Technology to detect cocaine consumption with the help of fingerprint
As technologies advance further, more ways to help people are coming forward. A recent development in the field of technology will reportedly help us to detect cocaine consumption by examining fingerprints.
Melanie Bailey from the University of Surrey in the UK has found a way to detect a trace of cocaine on human skin. The reports show that one can conduct the test in less than 2 minutes. This seems to be a more effective way than blood tests.
According to Bailey, with the help of this process, now we can easily say either somebody’s touched the drug or they’ve ingested it. This easy method has potential relevance to forensic science as well as toxicology and clinical testing.

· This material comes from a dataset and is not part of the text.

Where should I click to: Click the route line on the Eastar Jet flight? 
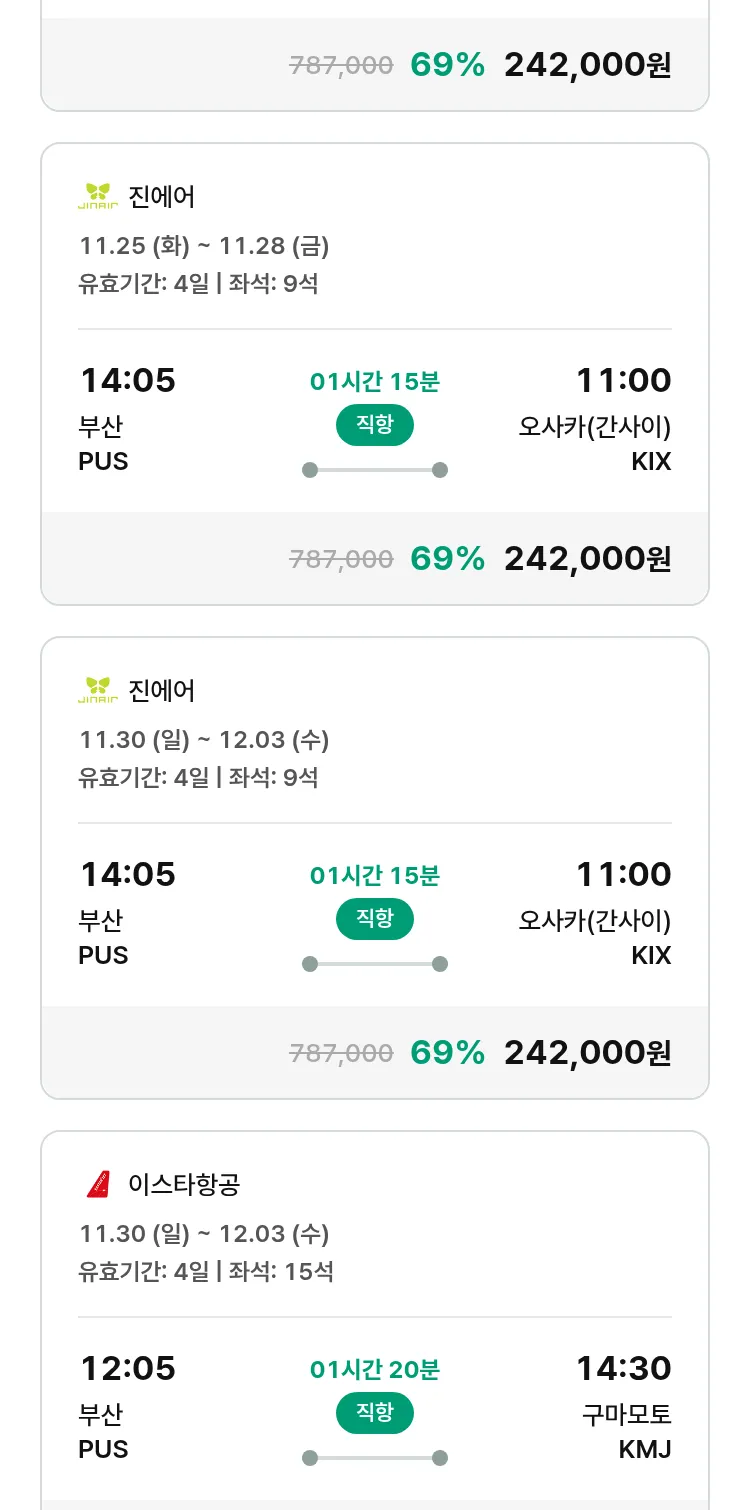(x=374, y=1458)
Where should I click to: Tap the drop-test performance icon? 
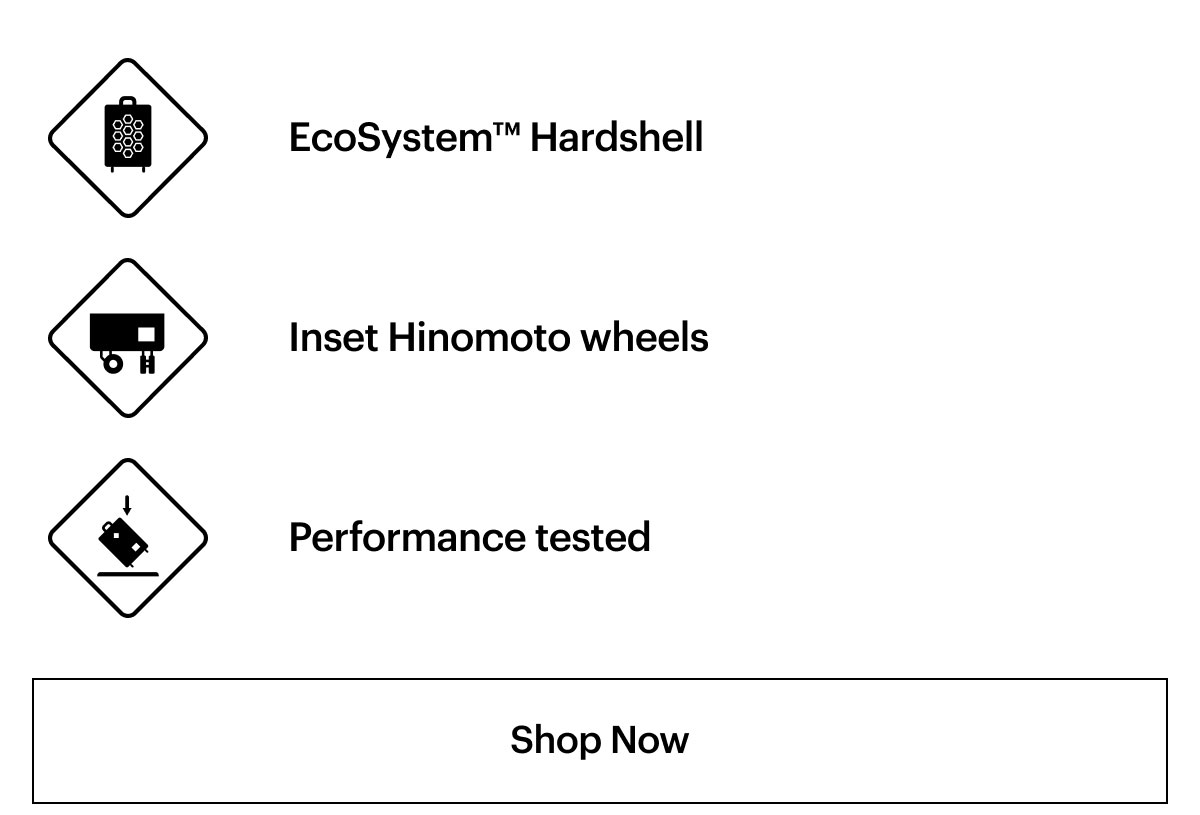point(128,538)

While detecting the presence of cocaine on human skin, scientists always look for its primary metabolite, benzoylecgonine on the person’s body. It also reportedly stays as an impurity in some street cocaine. In addition to that, cocaine was found to persist above environmental levels for up to 48 hours after contact. Therefore, it becomes easier to benzoylecgonine in fingerprints of non-drug users after contact with cocaine.

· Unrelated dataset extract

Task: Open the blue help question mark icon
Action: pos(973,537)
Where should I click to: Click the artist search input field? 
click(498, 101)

However, there remain chances of washing off the hands after consumption or close contact with cocaine. In Bailey’s words,
Benzoylecgonine in street cocaine actually washes off the fingers.
But she ensures that the consumer of cocaine will continue to excrete the molecule through their sweat. Like this, it becomes easier to test if there is the presence of the metabolite or not.
Conducting the test
Bailey and her team carried out some tests on 26 people who touched cocaine in the past 24 hours. The samples of cocaine had the purity of 99 percent as well as less purity like street samples. They collected samples both before and after washing hands and finally tested them.

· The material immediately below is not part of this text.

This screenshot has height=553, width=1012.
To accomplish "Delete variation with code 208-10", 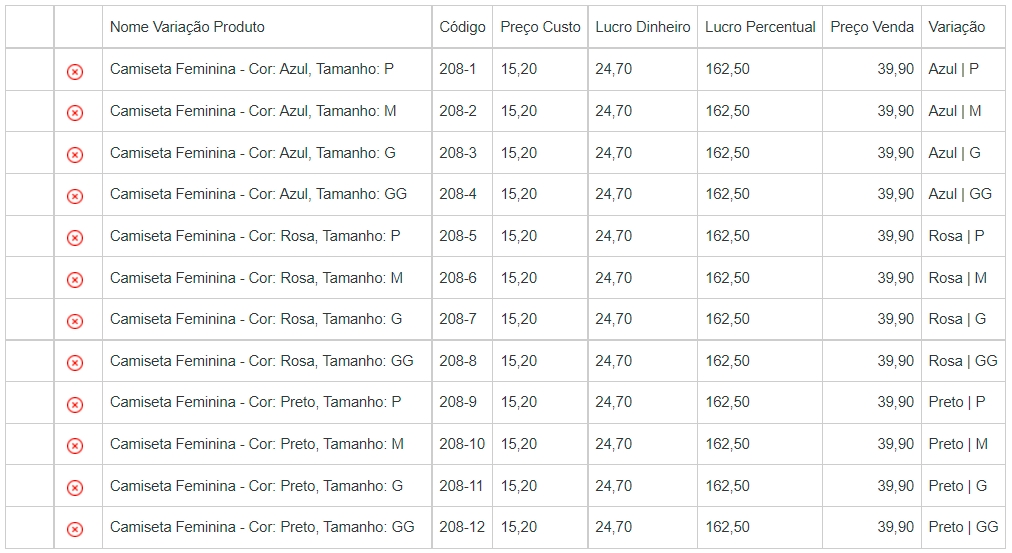I will 74,446.
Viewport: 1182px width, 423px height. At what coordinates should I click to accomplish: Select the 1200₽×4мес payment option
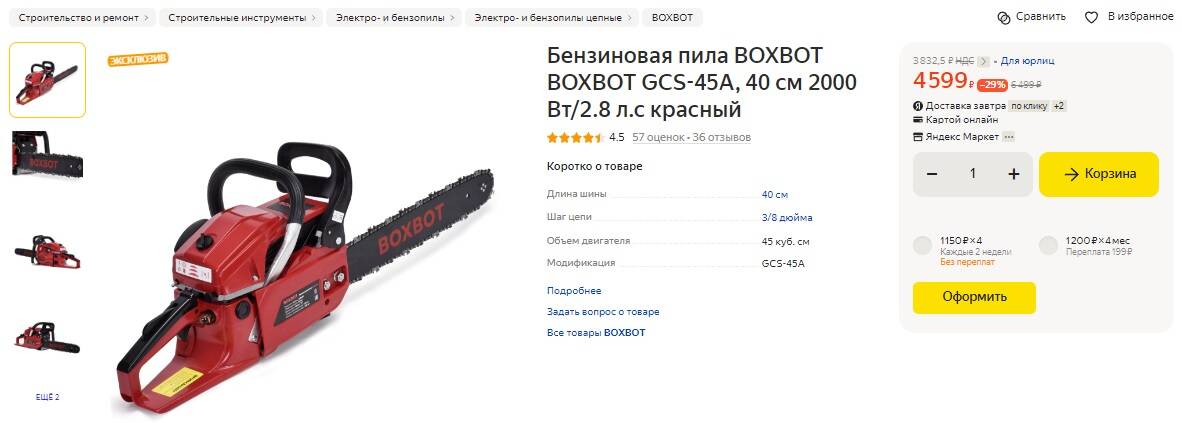(x=1048, y=246)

Through this test, Bailey and her team wanted to compare these with fingerprint samples taken from a cohort of patients attending a drug rehabilitation clinic, as well as non-drug users. She says,
We show that it is possible to distinguish between contact and ingestion of cocaine from a fingerprint, if (and only if) fingerprints are donated after washing hands.
To gather the samples, the subjects pressed their finger onto a piece of specialized paper for almost 10 seconds. The team then tested the samples with the help of mass spectrometry techniques to detect the presence of cocaine or benzoylecgonine.
Results
The results show that the fingerprinting technique was 95 percent accurate among the 85 participants. The presented data show that it is possible to distinguish between the touch and ingestion of cocaine in a drug testing scenario.
The data sets generated and analyzed during the study are now available on request for further studies. The technique is also commercially available to conduct various drug testing methods. This will surely help the people as well as the government to detect the drug intakes in a much faster way without any blood test.